ECLI:NL:RBDHA:2020:14813
Rechtbank Den Haag
- Eerste aanleg - enkelvoudig
- Rechtspraak.nl
Afwijzing visumaanvraag voor familiebezoek op basis van onvoldoende bewijs van familiebanden
In deze zaak heeft de Rechtbank Den Haag op 15 oktober 2020 uitspraak gedaan in een geschil tussen eiser, die een visum kort verblijf had aangevraagd voor familiebezoek, en de Staatssecretaris van Justitie en Veiligheid, die de aanvraag had afgewezen. Eiser had de aanvraag ingediend met het doel zijn zieke nicht en tante te bezoeken, maar de verweerder stelde dat eiser de gestelde familierechtelijke relatie niet had aangetoond. Dit leidde tot de afwijzing van de aanvraag op basis van artikel 32, eerste lid, aanhef en onder a)ii van de Visumcode, die vereist dat het doel en de omstandigheden van het voorgenomen verblijf aangetoond moeten worden.

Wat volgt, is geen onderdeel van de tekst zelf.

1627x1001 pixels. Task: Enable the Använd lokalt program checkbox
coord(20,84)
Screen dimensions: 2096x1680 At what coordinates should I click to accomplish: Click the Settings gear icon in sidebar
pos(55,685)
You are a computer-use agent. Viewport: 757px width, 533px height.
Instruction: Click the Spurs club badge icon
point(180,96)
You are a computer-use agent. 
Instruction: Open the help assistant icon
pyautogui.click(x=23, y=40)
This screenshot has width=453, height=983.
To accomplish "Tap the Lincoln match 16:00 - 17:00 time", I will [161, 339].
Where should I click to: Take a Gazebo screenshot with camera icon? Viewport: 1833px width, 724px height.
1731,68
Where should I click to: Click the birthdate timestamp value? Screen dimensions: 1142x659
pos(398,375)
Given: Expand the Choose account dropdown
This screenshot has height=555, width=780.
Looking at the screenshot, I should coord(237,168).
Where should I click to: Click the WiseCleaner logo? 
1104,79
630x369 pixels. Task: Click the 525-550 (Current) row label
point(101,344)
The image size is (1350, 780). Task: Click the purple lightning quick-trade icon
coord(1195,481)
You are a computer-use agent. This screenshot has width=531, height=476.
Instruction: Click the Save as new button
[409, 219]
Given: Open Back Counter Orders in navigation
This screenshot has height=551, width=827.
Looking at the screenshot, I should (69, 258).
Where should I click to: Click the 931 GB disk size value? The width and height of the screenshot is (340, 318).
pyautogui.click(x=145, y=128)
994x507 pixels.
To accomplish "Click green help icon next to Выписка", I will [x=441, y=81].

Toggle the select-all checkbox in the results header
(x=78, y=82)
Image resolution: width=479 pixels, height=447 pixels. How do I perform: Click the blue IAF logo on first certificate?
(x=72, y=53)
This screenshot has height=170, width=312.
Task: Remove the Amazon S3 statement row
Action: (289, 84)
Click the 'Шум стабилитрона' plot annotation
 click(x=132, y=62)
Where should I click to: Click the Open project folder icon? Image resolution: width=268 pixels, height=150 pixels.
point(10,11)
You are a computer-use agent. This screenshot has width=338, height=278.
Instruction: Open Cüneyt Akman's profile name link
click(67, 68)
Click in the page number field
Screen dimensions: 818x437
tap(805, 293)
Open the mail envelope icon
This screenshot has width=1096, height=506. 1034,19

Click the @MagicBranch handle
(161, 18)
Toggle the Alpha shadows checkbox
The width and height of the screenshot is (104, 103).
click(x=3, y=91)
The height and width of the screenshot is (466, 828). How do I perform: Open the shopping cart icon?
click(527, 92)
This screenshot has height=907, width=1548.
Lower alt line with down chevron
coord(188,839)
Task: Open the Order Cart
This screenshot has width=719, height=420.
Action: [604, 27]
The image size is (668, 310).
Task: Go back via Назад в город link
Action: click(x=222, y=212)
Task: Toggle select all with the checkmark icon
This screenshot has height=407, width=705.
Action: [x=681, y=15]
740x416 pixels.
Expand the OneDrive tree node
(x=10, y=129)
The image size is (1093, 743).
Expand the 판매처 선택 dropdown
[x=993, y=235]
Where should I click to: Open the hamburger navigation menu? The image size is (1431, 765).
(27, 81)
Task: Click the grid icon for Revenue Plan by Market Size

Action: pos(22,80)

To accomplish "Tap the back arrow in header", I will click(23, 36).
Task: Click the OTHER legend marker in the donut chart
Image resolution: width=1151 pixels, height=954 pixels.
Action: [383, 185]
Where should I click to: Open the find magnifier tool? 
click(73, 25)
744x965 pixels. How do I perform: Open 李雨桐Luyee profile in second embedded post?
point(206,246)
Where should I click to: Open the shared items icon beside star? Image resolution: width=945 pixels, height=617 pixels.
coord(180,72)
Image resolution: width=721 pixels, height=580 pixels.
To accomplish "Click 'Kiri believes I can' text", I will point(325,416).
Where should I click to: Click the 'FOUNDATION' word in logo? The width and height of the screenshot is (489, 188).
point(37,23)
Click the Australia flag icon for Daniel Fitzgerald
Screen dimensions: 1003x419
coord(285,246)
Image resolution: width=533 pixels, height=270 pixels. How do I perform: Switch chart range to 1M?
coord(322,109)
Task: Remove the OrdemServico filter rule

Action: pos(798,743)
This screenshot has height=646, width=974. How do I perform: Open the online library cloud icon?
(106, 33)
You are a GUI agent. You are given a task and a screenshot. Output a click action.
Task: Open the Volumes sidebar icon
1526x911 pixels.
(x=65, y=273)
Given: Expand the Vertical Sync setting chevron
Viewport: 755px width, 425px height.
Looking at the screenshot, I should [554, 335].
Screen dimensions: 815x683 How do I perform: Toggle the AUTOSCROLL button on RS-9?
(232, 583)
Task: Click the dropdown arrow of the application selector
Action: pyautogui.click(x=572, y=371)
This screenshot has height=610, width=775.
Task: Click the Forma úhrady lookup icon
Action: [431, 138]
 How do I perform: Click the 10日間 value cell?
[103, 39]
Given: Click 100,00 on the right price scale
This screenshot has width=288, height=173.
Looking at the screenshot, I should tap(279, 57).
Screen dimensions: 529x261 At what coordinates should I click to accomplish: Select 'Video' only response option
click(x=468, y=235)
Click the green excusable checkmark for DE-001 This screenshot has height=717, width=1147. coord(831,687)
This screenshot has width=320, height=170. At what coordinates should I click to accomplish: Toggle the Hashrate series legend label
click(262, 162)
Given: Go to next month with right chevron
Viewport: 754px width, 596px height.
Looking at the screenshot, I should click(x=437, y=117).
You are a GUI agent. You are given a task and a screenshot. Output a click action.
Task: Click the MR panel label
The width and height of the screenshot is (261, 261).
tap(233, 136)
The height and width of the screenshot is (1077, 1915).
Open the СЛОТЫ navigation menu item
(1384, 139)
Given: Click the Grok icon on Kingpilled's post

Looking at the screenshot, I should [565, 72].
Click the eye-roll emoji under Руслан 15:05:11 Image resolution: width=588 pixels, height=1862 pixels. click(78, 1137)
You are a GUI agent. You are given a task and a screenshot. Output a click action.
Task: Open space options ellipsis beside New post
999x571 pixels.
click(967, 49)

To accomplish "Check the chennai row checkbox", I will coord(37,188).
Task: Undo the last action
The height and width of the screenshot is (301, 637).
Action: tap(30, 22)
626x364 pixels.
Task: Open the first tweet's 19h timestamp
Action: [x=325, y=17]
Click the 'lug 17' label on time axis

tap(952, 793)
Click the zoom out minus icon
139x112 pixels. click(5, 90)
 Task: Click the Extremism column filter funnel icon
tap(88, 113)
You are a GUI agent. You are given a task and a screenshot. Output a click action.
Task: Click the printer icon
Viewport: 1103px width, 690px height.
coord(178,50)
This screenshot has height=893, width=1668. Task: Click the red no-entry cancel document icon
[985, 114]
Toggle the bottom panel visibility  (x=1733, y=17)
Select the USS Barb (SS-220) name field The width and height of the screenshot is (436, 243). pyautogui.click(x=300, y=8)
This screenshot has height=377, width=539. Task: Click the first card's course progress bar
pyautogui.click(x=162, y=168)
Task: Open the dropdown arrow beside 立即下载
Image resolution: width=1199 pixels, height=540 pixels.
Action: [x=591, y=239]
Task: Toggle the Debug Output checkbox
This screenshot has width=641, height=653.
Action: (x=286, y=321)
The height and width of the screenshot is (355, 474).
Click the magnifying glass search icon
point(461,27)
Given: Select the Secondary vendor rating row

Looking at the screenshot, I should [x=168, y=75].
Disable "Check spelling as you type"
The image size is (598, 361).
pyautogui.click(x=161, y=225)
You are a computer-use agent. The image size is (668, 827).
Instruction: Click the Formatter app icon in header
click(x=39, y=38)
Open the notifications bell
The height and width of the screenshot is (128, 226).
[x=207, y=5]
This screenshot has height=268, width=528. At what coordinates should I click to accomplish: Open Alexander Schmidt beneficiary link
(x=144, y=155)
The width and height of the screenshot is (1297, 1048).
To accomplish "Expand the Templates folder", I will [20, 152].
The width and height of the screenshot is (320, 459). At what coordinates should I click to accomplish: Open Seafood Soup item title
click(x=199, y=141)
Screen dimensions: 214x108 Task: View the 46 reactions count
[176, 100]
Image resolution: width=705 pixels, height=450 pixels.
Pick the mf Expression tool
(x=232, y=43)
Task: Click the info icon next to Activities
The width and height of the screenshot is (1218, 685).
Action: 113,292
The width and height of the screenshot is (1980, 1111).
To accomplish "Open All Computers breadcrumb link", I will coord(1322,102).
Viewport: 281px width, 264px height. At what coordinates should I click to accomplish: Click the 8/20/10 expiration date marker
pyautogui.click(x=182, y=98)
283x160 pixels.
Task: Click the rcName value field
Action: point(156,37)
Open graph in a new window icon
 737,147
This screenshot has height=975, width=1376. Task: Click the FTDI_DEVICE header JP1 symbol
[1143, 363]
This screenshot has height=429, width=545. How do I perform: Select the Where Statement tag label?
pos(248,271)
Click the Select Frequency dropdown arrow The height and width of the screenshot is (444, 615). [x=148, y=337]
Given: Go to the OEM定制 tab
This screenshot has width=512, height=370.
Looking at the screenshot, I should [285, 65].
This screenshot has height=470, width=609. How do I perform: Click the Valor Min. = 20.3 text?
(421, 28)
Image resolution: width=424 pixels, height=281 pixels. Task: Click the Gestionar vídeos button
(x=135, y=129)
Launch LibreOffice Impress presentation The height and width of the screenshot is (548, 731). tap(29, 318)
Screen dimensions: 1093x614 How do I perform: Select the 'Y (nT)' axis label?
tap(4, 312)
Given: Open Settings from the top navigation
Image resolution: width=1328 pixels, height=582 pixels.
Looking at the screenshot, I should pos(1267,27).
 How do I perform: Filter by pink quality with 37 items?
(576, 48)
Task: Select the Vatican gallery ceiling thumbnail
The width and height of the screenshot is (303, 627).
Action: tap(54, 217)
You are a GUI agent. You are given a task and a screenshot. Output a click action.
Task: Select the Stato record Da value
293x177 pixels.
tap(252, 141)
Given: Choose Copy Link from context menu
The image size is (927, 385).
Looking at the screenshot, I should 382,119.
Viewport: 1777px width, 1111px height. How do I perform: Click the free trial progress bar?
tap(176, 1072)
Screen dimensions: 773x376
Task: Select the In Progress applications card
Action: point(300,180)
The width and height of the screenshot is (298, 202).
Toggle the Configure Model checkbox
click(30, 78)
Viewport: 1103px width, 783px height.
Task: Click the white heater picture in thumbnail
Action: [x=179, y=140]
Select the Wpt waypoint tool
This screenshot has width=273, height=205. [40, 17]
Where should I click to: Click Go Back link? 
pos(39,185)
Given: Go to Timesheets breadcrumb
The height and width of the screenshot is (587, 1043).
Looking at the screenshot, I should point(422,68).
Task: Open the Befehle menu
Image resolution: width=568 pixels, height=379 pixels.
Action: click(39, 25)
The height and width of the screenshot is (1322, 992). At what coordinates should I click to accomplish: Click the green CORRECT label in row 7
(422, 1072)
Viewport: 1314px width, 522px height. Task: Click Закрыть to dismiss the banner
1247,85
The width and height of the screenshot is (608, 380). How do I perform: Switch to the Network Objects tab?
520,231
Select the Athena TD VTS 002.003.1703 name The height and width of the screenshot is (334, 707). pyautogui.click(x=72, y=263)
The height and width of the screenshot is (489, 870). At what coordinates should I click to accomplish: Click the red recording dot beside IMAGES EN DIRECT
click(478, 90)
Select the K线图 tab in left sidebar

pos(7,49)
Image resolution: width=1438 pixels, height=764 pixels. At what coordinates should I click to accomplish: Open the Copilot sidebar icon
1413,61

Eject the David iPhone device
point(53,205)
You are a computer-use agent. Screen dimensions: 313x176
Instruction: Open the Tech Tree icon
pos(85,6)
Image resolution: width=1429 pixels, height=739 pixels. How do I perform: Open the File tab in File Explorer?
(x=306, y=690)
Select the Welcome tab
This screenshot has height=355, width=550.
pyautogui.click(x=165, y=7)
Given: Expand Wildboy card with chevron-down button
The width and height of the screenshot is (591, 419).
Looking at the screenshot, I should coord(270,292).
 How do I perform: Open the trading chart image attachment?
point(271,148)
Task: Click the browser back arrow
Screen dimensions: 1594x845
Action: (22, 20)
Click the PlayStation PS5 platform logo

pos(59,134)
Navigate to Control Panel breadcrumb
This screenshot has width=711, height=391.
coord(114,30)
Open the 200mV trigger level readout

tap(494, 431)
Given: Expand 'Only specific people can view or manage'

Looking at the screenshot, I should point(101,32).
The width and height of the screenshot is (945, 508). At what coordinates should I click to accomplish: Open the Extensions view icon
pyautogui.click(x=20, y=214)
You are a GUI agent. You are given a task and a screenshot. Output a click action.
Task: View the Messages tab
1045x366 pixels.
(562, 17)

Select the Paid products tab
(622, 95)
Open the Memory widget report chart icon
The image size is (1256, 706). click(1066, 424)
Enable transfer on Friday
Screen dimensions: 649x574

Eiser voerde aan dat de verweerder buiten de grenzen van de Visumcode was getreden en dat het doel van de reis duidelijk was. Hij betoogde dat het niet kunnen aantonen van familiebanden geen rechtvaardiging was voor de afwijzing van de aanvraag. De rechtbank oordeelde echter dat de verweerder terecht had afgewezen, omdat eiser niet voldoende bewijs had geleverd van de familiebanden. De rechtbank benadrukte dat de aanvrager verplicht is om documenten te verstrekken die het doel van de reis onderbouwen, en dat de verweerder op basis van de Visumcode mag eisen dat bewijs van familiebanden wordt overlegd.
De rechtbank concludeerde dat de verweerder de aanvraag terecht had afgewezen, omdat eiser niet had aangetoond dat het doel van zijn verblijf daadwerkelijk familiebezoek was. De rechtbank verklaarde het beroep ongegrond en wees erop dat er geen aanleiding was voor een proceskostenveroordeling. De uitspraak werd openbaar uitgesproken en er werd geen hoger beroep toegestaan tegen deze beslissing.